How is overdraft protection better than a payday loan? Well, the bank only charges the standard $30 or $35 overdraft fee to cover a transaction, however a payday loan usually comes with the standard $15 fee per $100 borrowed. So depending on the amount needed to cover the debt, in many cases the overdraft charge could be more affordable. The problem with this argument however begins to arise when the account remains over-drafted for too long – usually 5 or 7 days, and then starts incurring negative balance fees, sometimes as much as $5 or $7 per day that it remains negative. If this is the case, then the overall cost of the overdraft will quickly outweigh it’s benefit when compared to a payday loan fee.
Peer Lending and Lending Circles
Peer lending and lending circles work on a similar principle: loans are enabled by small contributions from many lenders, based on a sense of trust. Lending circles often involve face-to-face transactions among people who are personally acquainted with one another. Peer lending is the 21st century version of the lending circle, with the “circle” often extended far beyond the circle of personal acquaintances of the borrower.
While lending circles are intimate and often private, borrowers who are successful at obtaining funds through peer lending must be willing to give up much of their privacy. Online profiles, rigorous credit checks and detailed accounts of their lives and their reasons for borrowing are standard operating procedure for peer lending platforms. And even with all that exposure, there is no guarantee that the loan will actually be funded.
Credit Union Loans
On the surface, credit unions operate much like banks. They frequently issue debit and credit cards and have draft instruments that look and operate much like checks. But credit unions are nonprofit institutions that are owned by their members.
Each credit union has membership requirements, often based on residence, group membership or employment with a particular company. Credit unions also frequently provide unsecured personal loans at rates that are vastly lower than those of payday loans. Credit unions also exercise more flexibility than banks in loan underwriting. But credit unions almost always require credit checks, which rules out many would-be borrowers.
Loan and Finance Companies
Free-standing lenders and finance companies provide unsecured loans on short notice to individuals, much like payday lenders. Finance companies can be brick-and-mortar establishments or operate strictly online.
But unlike payday lenders, responsible loan companies charge interest rates that are comparable to those of credit card cash advances. They offer repayment periods that are much more reasonable as well, lasting a period measured in several months rather than weeks or even days.

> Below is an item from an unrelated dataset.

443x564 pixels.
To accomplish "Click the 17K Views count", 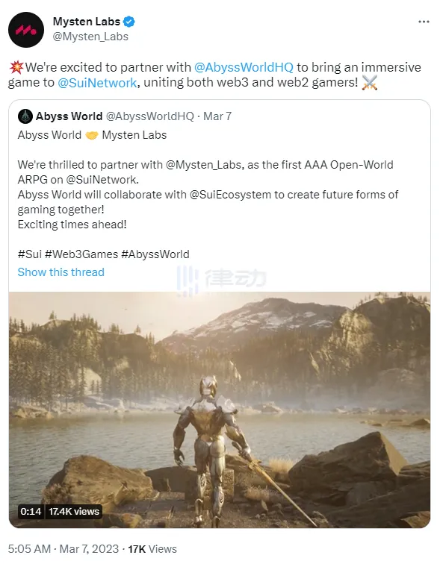I will click(152, 549).
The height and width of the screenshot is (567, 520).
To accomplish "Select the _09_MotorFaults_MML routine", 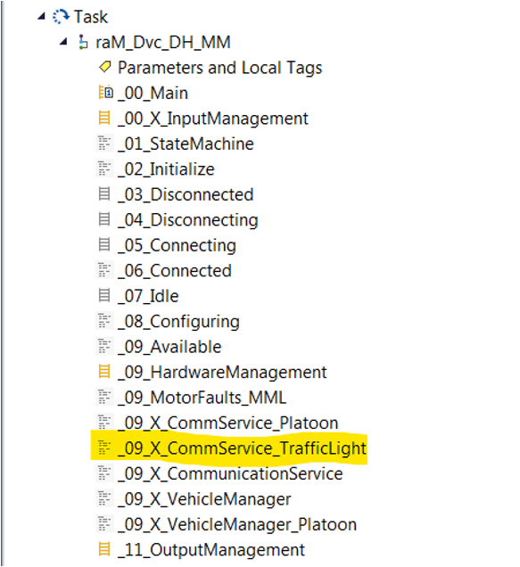I will click(202, 398).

Responsible lending companies also limit the number of times a loan can be “renewed,” or extended by making only a token payment.
Additionally, if repaid responsibly, obtaining a personal loan may improve your credit. Payday loan companies are not required by law to report the borrowers’ repayment behavior to the three major credit unions (TransUnion, Experian and Equifax), and sadly many only choose to report negative information if a borrower fails to make payments on time.

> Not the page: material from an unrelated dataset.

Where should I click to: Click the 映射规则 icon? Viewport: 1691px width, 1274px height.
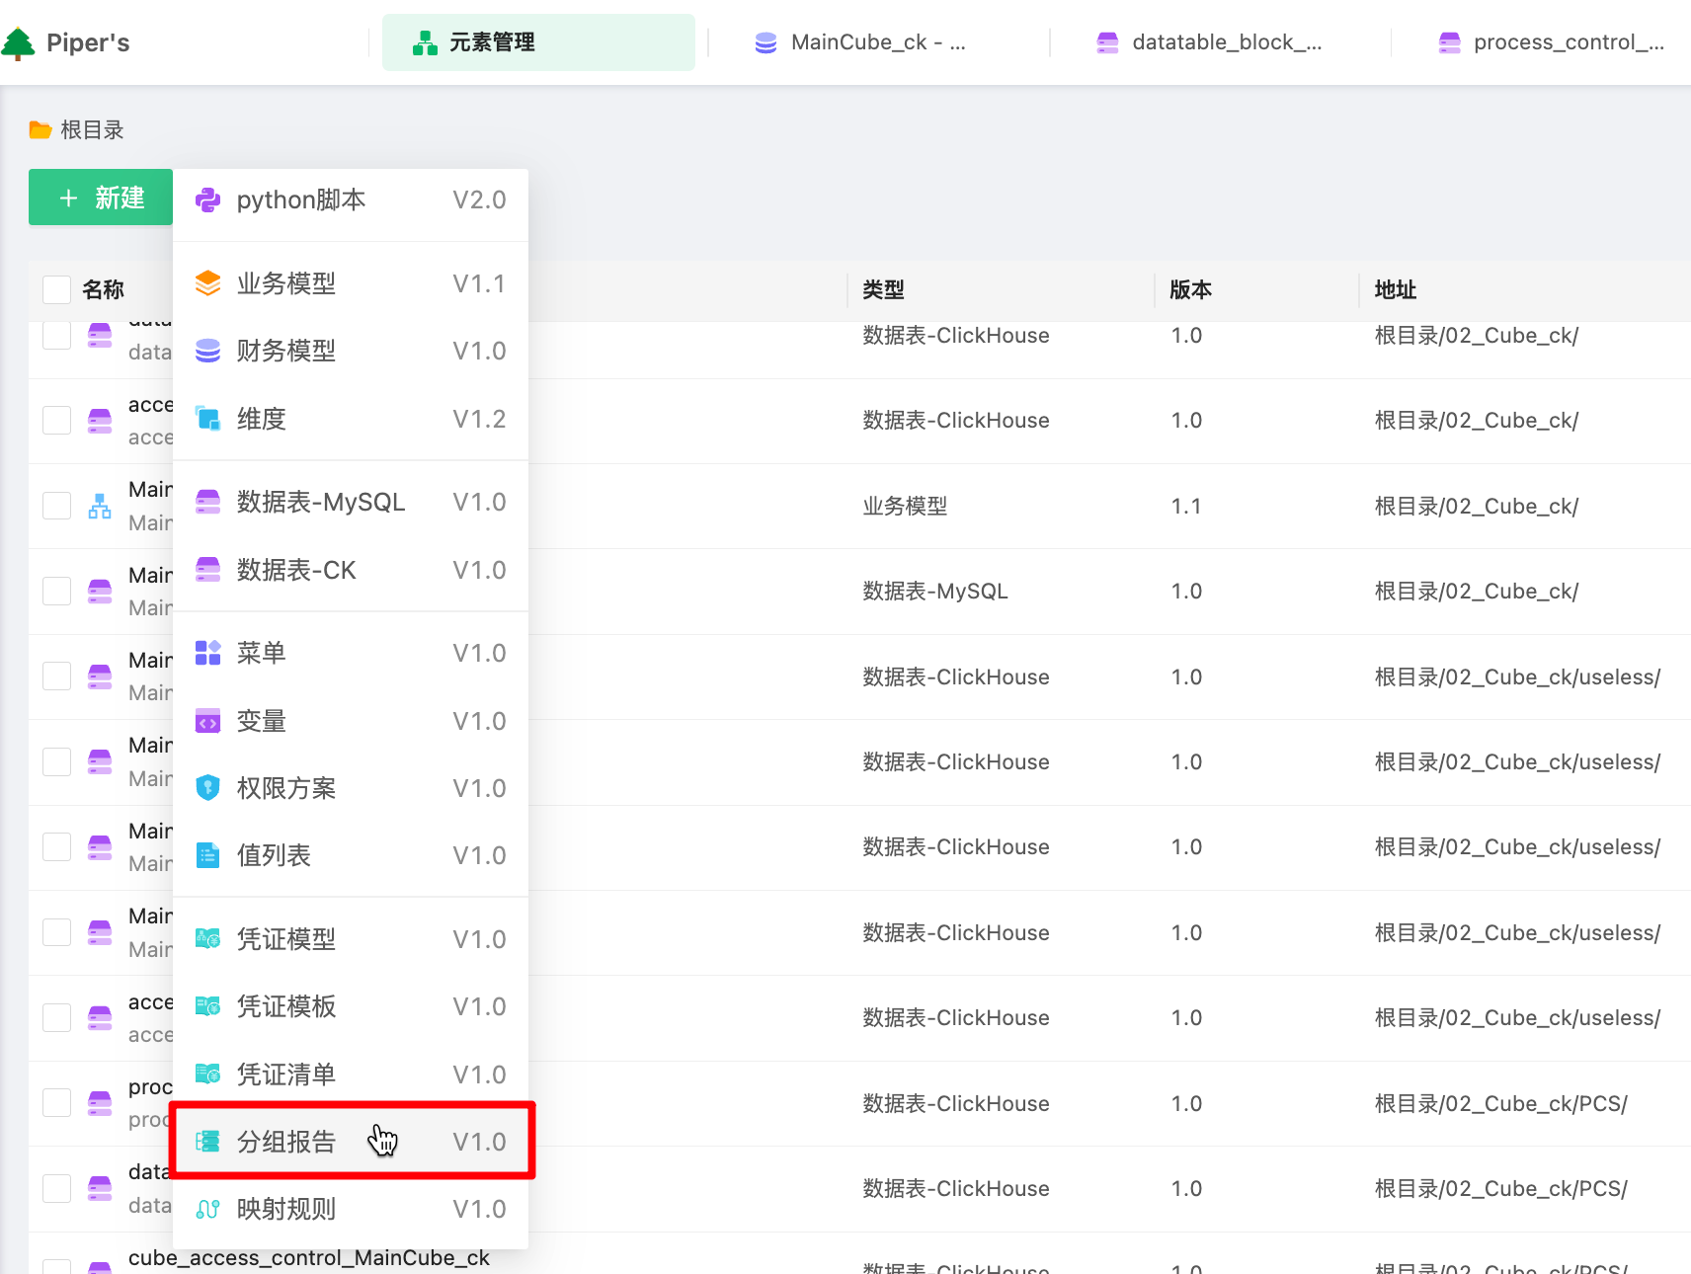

By reporting the information to the credit bureaus, the good behavior represented by timely payments could ultimately improve your credit score.
Solving Money Problems
Ultimately, the ideal solution for borrowers is to increase their financial resources so that they no longer have the need for short-term borrowing. This often includes improving their credit score which may be suffering due to unpaid bills and a habit of late payments.
Alternatives, like credit unions and responsible loan companies, often include financial education aspects that can help as well by giving the consumer the power and information to make better financial decisions in the future. Breaking the payday loan habit can be difficult, but it can be done and the rewards for making the effort are definitely worthwhile.